Increasing numbers of women have gained entry to formal political spaces. To what extent has this translated into their political influence, or into gains in policies that redress gendered inequities and inequalities? This article, from Democratization, explores the factors that affect and enable women’s political effectiveness in different democratic arenas. It argues that women’s political interests are not necessarily influenced by their sex, but by their “political apprenticeship”, or pathway into politics. To enhance the potential of women’s political participation, democracy itself must be democratized; including building new pathways into politics.

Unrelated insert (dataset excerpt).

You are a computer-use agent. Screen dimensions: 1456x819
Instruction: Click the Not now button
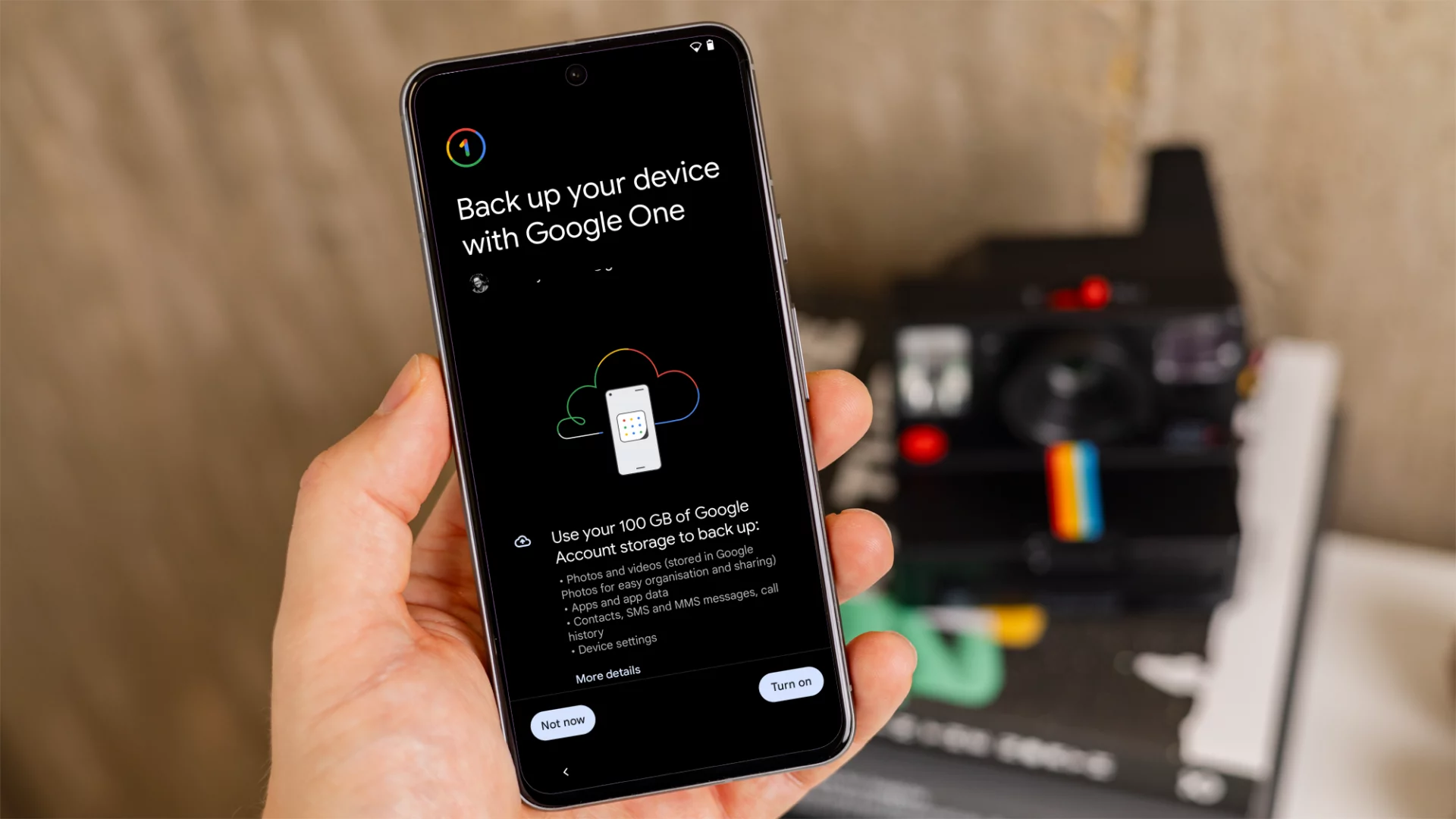click(560, 722)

The target for the number of women in politics is set out in the Millennium Development Goals, but numbers do not equate with the pursuit of policies of gender equality, or increased representation of women’s issues. Factors other than sex shape women’s interests, including political skills and accountability relationships such as political party affiliation. The processes through which women enter politics, which in turn influence how they acquire political skill – in other words their “political apprenticeship” – is overlooked as a determinant of women’s interests. In relation to this:
- Affirmative action measures do not make parties more responsive to gender equality issues, nor do they construct electoral constituencies with a greater interest in gender equality.
- Women in office do not necessarily defend a feminist position on policies. For some, winning and keeping office is contingent upon downplaying feminist sympathies. Men too can adopt feminist positions and social justice concerns to garner broader-based political support to redress gender inequity.

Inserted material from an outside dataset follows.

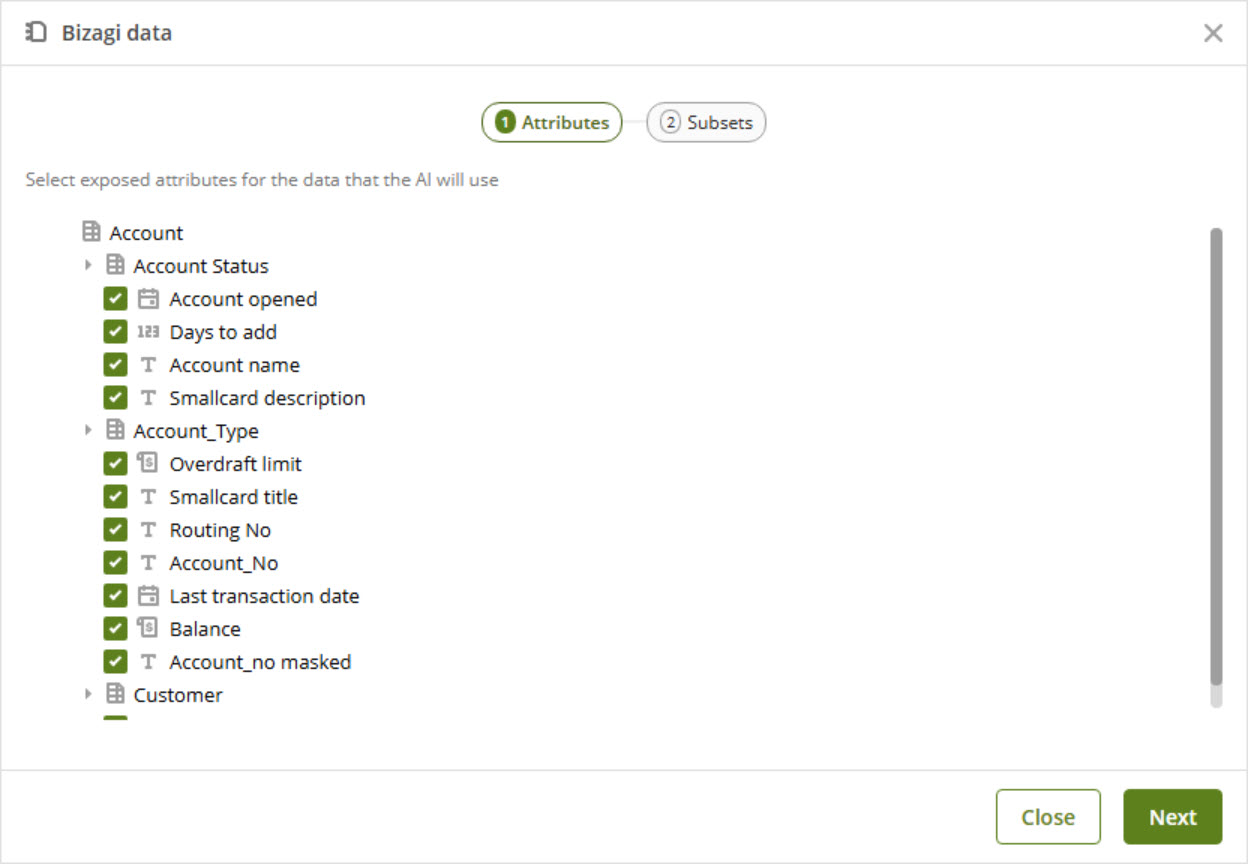
Task: Uncheck the Routing No attribute checkbox
Action: click(116, 530)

- How women get selected for leadership positions determines what issues are represented. Where there is no accountability or internal transparency about who leads and what policies are promoted, women leaders may not be connected with women’s concerns.
- Patronage systems or ‘women’s wings’ of political parties rarely lead to female solidarity.

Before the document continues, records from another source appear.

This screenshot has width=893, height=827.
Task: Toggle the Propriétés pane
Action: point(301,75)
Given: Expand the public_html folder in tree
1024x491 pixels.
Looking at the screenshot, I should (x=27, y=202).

- There is a general refusal on the part of political parties to introduce internal leadership quotas for women.
- Women’s movements are as diversely constituted and motivated as other civil society organisations. NGOs are permeable to, and often reproduce, existing political culture.
There is a need to facilitate political apprenticeship whilst at the same time creating the conditions for the effective articulation of positions that challenge the status quo. The paper also recommends:
- Donors must be circumspect about the potential for ‘invited spaces’, which can divert and dissipate social and political energy. Less structured support, given in solidarity for broader work rather than in response to project proposals, would be beneficial.
- Spaces outside formal political or deliberative arenas can incubate leaders and enable women to formulate positions, exchange perspectives and hone political skills. These include Brazil’s ‘escolas feministas’ that work with women within public office as well as would-be politicians and women representatives in other democratic spaces.